Dataset entries
===============
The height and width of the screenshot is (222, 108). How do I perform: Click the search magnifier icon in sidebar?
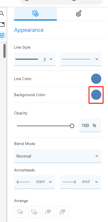point(2,13)
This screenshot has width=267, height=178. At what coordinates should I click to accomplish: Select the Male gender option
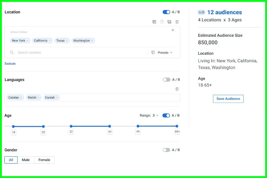point(26,160)
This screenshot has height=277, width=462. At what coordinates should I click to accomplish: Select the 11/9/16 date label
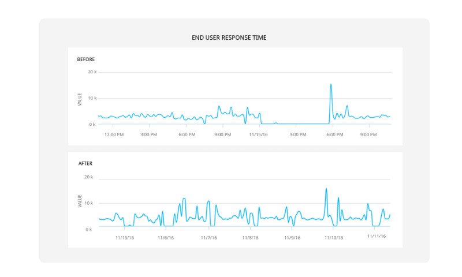point(292,237)
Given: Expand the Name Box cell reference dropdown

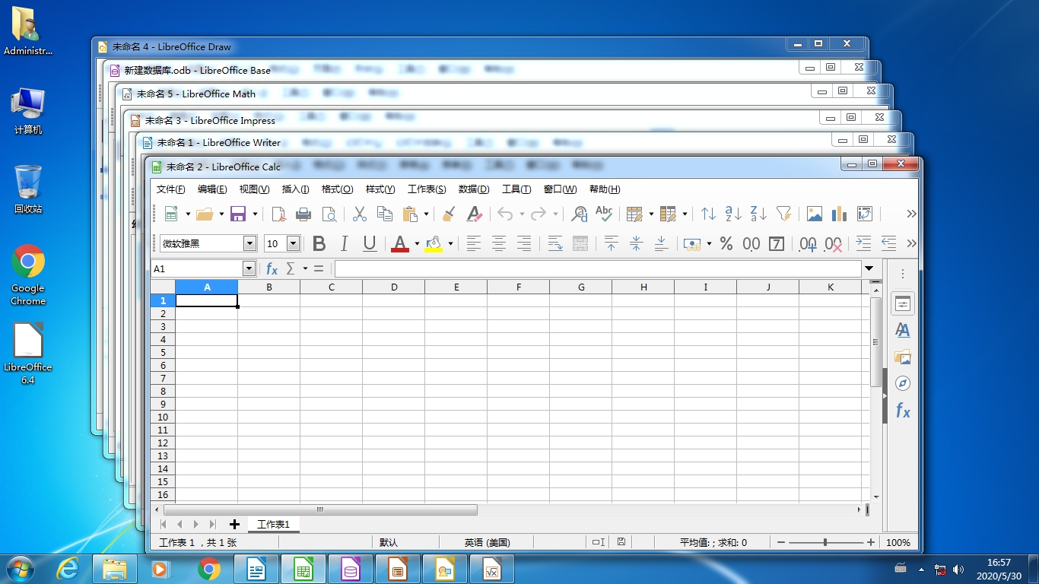Looking at the screenshot, I should (x=249, y=269).
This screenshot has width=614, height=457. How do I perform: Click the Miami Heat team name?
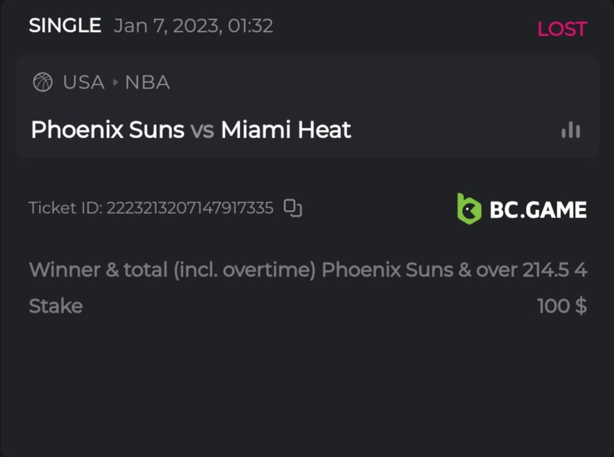286,130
===============
▶ _Exercise goal_
This calls for an exact copy of all the entries above, with the pictures omitted.

▶ _Result_
The height and width of the screenshot is (222, 108). How do I perform: Click the search magnifier icon in sidebar?
point(2,13)
This screenshot has width=267, height=178. At what coordinates should I click to accomplish: Select the Male gender option
point(26,160)
This screenshot has height=277, width=462. At what coordinates should I click to accomplish: Select the 11/9/16 date label
point(292,237)
Given: Expand the Name Box cell reference dropdown

Looking at the screenshot, I should (x=249, y=269).
This screenshot has width=614, height=457. How do I perform: Click the Miami Heat team name?
286,130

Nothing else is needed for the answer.